> Brief:
Extract each line of the data below exactly as written.
============================================================
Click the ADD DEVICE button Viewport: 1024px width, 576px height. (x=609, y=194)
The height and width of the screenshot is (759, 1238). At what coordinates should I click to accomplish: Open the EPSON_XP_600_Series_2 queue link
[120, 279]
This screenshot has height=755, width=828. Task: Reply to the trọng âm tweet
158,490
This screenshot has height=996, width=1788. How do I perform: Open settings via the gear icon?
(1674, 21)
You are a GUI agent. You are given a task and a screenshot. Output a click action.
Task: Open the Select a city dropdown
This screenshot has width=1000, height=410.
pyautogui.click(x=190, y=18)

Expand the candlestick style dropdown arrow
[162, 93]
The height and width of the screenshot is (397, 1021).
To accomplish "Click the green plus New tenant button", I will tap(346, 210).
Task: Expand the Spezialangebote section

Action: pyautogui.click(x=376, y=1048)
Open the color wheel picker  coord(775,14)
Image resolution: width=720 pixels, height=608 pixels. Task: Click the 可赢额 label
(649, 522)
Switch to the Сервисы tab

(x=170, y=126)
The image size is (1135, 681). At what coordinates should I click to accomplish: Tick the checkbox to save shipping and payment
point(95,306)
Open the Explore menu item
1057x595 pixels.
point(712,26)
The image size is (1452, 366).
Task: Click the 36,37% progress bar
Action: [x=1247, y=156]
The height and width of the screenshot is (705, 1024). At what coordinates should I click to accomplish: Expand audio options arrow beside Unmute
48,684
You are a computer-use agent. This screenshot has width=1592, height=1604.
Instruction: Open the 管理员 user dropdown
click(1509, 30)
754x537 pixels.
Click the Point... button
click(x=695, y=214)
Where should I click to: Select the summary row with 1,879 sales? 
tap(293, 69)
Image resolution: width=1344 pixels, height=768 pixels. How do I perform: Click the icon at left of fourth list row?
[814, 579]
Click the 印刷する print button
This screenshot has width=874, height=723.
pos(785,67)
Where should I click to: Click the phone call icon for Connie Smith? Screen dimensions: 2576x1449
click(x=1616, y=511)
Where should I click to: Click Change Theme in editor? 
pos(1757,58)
============================================================
> Solution to the problem:
Click the ADD DEVICE button Viewport: 1024px width, 576px height. (x=609, y=194)
The height and width of the screenshot is (759, 1238). At what coordinates should I click to accomplish: Open the EPSON_XP_600_Series_2 queue link
[120, 279]
This screenshot has height=755, width=828. Task: Reply to the trọng âm tweet
158,490
This screenshot has height=996, width=1788. How do I perform: Open settings via the gear icon?
(1674, 21)
You are a GUI agent. You are given a task and a screenshot. Output a click action.
Task: Open the Select a city dropdown
This screenshot has width=1000, height=410.
pyautogui.click(x=190, y=18)

Expand the candlestick style dropdown arrow
[162, 93]
The height and width of the screenshot is (397, 1021).
To accomplish "Click the green plus New tenant button", I will tap(346, 210).
Task: Expand the Spezialangebote section

Action: pyautogui.click(x=376, y=1048)
Open the color wheel picker  coord(775,14)
Image resolution: width=720 pixels, height=608 pixels. Task: Click the 可赢额 label
(649, 522)
Switch to the Сервисы tab

(x=170, y=126)
The image size is (1135, 681). At what coordinates should I click to accomplish: Tick the checkbox to save shipping and payment
point(95,306)
Open the Explore menu item
1057x595 pixels.
point(712,26)
The image size is (1452, 366).
Task: Click the 36,37% progress bar
Action: [x=1247, y=156]
The height and width of the screenshot is (705, 1024). At what coordinates should I click to accomplish: Expand audio options arrow beside Unmute
48,684
You are a computer-use agent. This screenshot has width=1592, height=1604.
Instruction: Open the 管理员 user dropdown
click(1509, 30)
754x537 pixels.
Click the Point... button
click(x=695, y=214)
Where should I click to: Select the summary row with 1,879 sales? 
tap(293, 69)
Image resolution: width=1344 pixels, height=768 pixels. How do I perform: Click the icon at left of fourth list row?
[814, 579]
Click the 印刷する print button
This screenshot has width=874, height=723.
pos(785,67)
Where should I click to: Click the phone call icon for Connie Smith? Screen dimensions: 2576x1449
click(x=1616, y=511)
Where should I click to: Click Change Theme in editor? 
pos(1757,58)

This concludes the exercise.